*** GIVEN PASSAGE Section Begins ***

CNMs are advanced practice registered nurses (APRNs) who specialize in providing care to patients during pregnancy, childbirth, and postpartum. They also provide a range of reproductive health services, including gynecological exams, family planning counseling, and menopause management.
You can become a CNM by earning a graduate degree, gaining experience, and obtaining certified nursing midwifery certification.
What is a CNM?
A CNM is a licensed healthcare professional who provides primary healthcare services to pregnant patients throughout their lives, focusing on reproductive and maternal health. CNMs are trained to provide a range of services, including prenatal care, childbirth assistance, gynecological care, family planning, and menopausal care.
They work collaboratively with other healthcare professionals, such as obstetricians, pediatricians, and primary care providers, to ensure that patients receive comprehensive care.
CNMs have the opportunity to build strong relationships with their patients, provide individualized care, and significantly impact the health and well-being of pregnant patients and families.
Nursing students should consider becoming a CNM because it can be a rewarding and fulfilling career path that offers high autonomy, responsibility, and patient interaction. Additionally, CNMs earn competitive salaries and have career advancement and specialization opportunities.
Read more about other types of nurses here.
What does a certified nurse midwife do?
In their day-to-day, CNMs may perform physical exams, order and interpret diagnostic tests, develop and manage care plans, prescribe medications, and provide education and counseling to patients and their families.
In addition, they work collaboratively with physicians, nurses, and other healthcare providers to provide comprehensive care. CNMs can work in a variety of settings, such as hospitals, clinics, birth centers, or private practices.
At each stage of a patient’s pregnancy, you can expect a CNM to:
- Monitor the pregnant patients and their fetuses’ health, provide regular check-ups, and assist with developing birth plans during the prenatal period.
- Provide support and care, help manage pain, and monitor the progress of labor during labor and delivery.
- Provide postpartum care, including monitoring the health of the mother and newborn, providing breastfeeding support, and addressing any issues that may arise after delivery.

*** GIVEN PASSAGE Section Ends ***
*** SUPPLIED DATA Section Begins ***

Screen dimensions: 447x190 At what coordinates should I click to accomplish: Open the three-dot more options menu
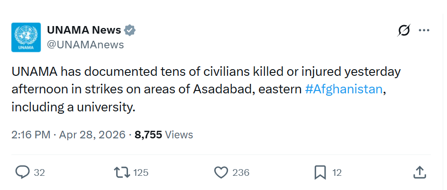click(x=424, y=31)
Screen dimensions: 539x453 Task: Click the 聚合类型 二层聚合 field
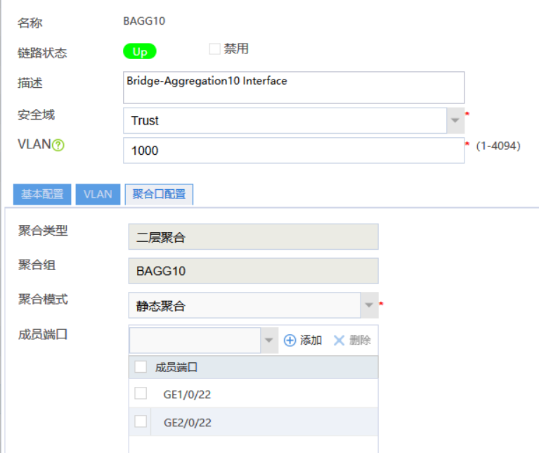click(x=253, y=237)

*** SUPPLIED DATA Section Ends ***

◆ TASK LIST:
1. According to the passage on certified nurse midwives, in what settings can CNMs work?
2. Copy everything in the passage on certified nurse midwives from "You can become" down to "receive comprehensive care.".
3. Carry the passage on certified nurse midwives forward from where it stops.
You can set the listing aside; it plays no part here.

◆ RESULTS FOR THE EXERCISE:
1. Hospitals, clinics, birth centers, or private practices.

2.
You can become a CNM by earning a graduate degree, gaining experience, and obtaining certified nursing midwifery certification.
What is a CNM?
A CNM is a licensed healthcare professional who provides primary healthcare services to pregnant patients throughout their lives, focusing on reproductive and maternal health. CNMs are trained to provide a range of services, including prenatal care, childbirth assistance, gynecological care, family planning, and menopausal care.
They work collaboratively with other healthcare professionals, such as obstetricians, pediatricians, and primary care providers, to ensure that patients receive comprehensive care.

3.
Certified Nurse Midwife Salary
According to Glassdoor, the median total pay for a CNM in the United States is approximately $89,786 per year, with an average salary of $86,127 per year.
How to Become a Certified Nurse Midwife (in 5 Steps)
Here are the general steps to becoming a CNM for nursing students (steps may vary depending on which US state you practice in):
1. Attain an undergraduate degree in nursing.
You must obtain a Bachelor of Science in Nursing (BSN) degree or equivalent from an accredited nursing program.
2. Obtain a registered nurse (RN) license.
After passing the National Council Licensure Examination (NCLEX-RN), you can receive your registered nursing (RN) license.
3. Gain nursing experience.
Graduate programs for CNMs typically require at least one year of nursing experience in labor and delivery, obstetrics, or maternal health.
4. Apply to and graduate from an ACME-accredited graduate program.
Most CNM programs require a master’s degree in nursing, although some offer a doctorate of nursing practice (DNP) degree.
You must complete the CNM program (which typically takes two to three years), and includes clinical rotations and coursework in midwifery, pregnant patients’ health, and neonatal care.
5. Earn CNM certification.
Graduates gain CNM certification by passing the American Midwifery Certification Board (AMCB) certification exam. This certification means you meet the standards of the AMCB and are authorized to practice in all 50 states legally.
While CNMs can practice independently in most states, some states mandate physician oversight, so make sure to check with your local nursing board.